年収600万円を救う生産緑地法終了

某メディアから「生産緑地法終了について」原稿を書け、
という依頼があって1本書かせていただきました。
しかしまあ、本当にあれが終わったら大変ですね。
私の十八番じゃないけれど、大暴落ですよ。
都心近郊まで暴落ラインが一気に迫ってきます。

でもまあ、「いきなり」ということはないはず。
何らかの延長策は採られるはずですから。
ただ、生産緑地はいずれなくなりますね。
そもそも後継者の問題があるでしょうから。
生産緑地は遠からずマンションや戸建てに変わるでしょう。
不動産価格には強力な下落圧力となります。

それで、もっともワリを食うのは誰でしょうね。
私の独断と偏見では、湾岸埋め立て地のタワーマンションを
35年ローンで購入したお方たちではないでしょうか。
世田谷や杉並の交通インフラが整った住宅地の価格が、
普通のサラリーマンでも買えるところまで落ちたら、
いったい誰があの荒涼とした埋立地を選ぶでしょう。
地震がくれば液状化して地下からベンゼンが
吹き上げるかもしれないところですよ。
もう、アソコを買うのは好きな人だけ、ということになります。
そうなれば、半分は中国人でしょうか。
今でも豊洲のららぽーとでは北京語が飛び交っていますが。
このままチャイニーズタウン化へまっしぐら、かもしれません。

東京都の人口は2025年から減り始めるそうです。
世帯数は2030年頃までは増え続けるとか。
今でも街を歩いていて飽和感がありますね。
木造アパートなんて空室だらけではないですか。
神田あたりを歩いていると雑居ビルも空室だらけ。
眼の色変えて開発を行う時代ではないのです。

日本の景気は悪くありません。完全雇用も実現。
しかし、貧困問題は厳然と存在します。
何なのでしょうね、このギャップ。
「週刊SPA!」という雑誌から、時々コメントを求められます。
すると掲載誌を送ってくれます。貧困の特集とか・・
痛々しい人々の話がリアルに出ていますね。

私のところにマンション購入や売却のご相談に見える方は、
だいたいが人生の成功者です。負け組は皆無。
彼ら彼女らを見ていると「日本は景気いいなあ」と思います。
また、みなさん人物が光り輝いています。
スペシャリティもお持ちです。約2割がMDだったりします。

しかしSPAに出てくる貧困の世界もまた現実。
ちょっと前に書きましたが、東京で暮らしていると
年収600万円でも貧困のクラスタに入ってしまいます。
特に住宅ローンを抱えると、もうアウトですね。

今でもちょっと郊外に行くと1千万円くらいで
中古住宅が買えるのに、どうしてみなさんギリギリの
選択をなさるのでしょうか。私には理解不能。
年収600万円のお方が1000万円の住宅を買えば楽勝。
伸び伸びと暮らせるはずです。

「年収は住むところ決まる」なんて言います。
実は私、その考えにはある程度賛同しています。
しかし、それは一定レベル以上の能力と度胸のある人。
一生会社にしがみつくタイプのサラリーマンには
そういうテーゼは当てはまりません。

収集資料

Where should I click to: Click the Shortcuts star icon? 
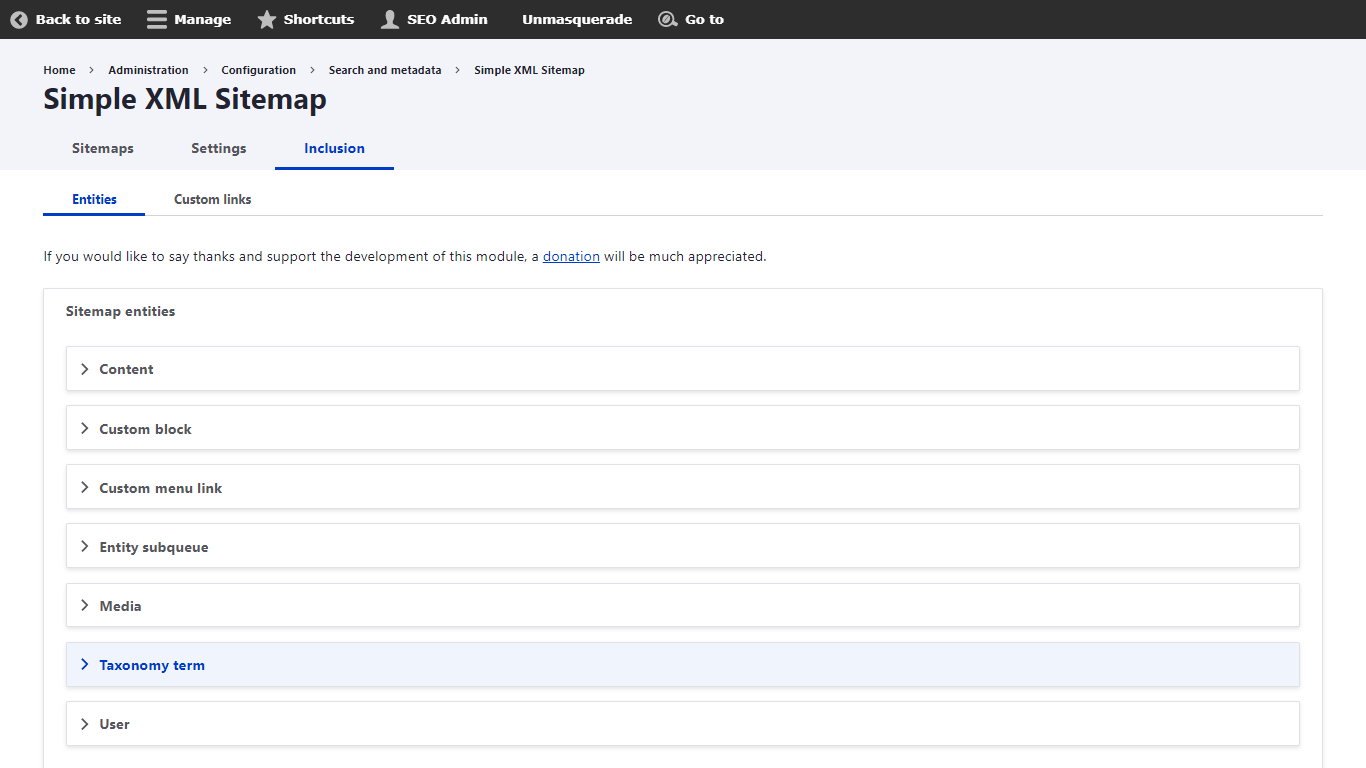point(267,20)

課題
生産緑地法の終了と東京の住宅事情を扱った本文を、最後の文の後から書き進めてください。

解答
サラリーマンは収入が安定していますが、それだけ。
努力しても収入が伸びるなんてことはほとんどなし。
であれば、出ていくお金をコントロールすれば、
それだけ豊かな生活が実現します。
サラリーマンがギリギリの住まいを選ぶのは見栄でしょ。

東京のような街に暮らすと、いちばんの出費は住居費。
しかし、今は昔と違います。安くあげられるのです。
20年前、普通のサラリーマンは千葉の四街道あたり
までいかないと普通の家が買えませんでした。
しかし、今なら船橋のバス便なら1500万円の
予算で戸建てが買えたりします。
稲毛のバス便なら数百万円でも選択肢があります。

でも、年収600万円の人はそういう住宅を買いませんね。
なぜか「自分は恵まれている」と思うわけです。
確かに、給与所得者の平均年収は400万円台。
そこよりもちょっとだけいいのですよ、600万円は。
だからといって、東京では低所得者でしかありません。

30年前に私がサラリーマンをしていた時の年収は300万円。
その時には「600万円なんてすごい」と思いました。
物価水準は今と変わりません。むしろ今の方が安いくらい。
でも、私は独り者でしたから300万円でも暮らせました。

しかし、結婚して子どもを作るとなると300万円では無理。
600万円でも一人の中学受験がギリギリですね。
奥さんがパートに出てもらわなければいけません。
傍で見ていると大変そうです。

なのに、家計を切り詰めてギリギリの住宅を買います。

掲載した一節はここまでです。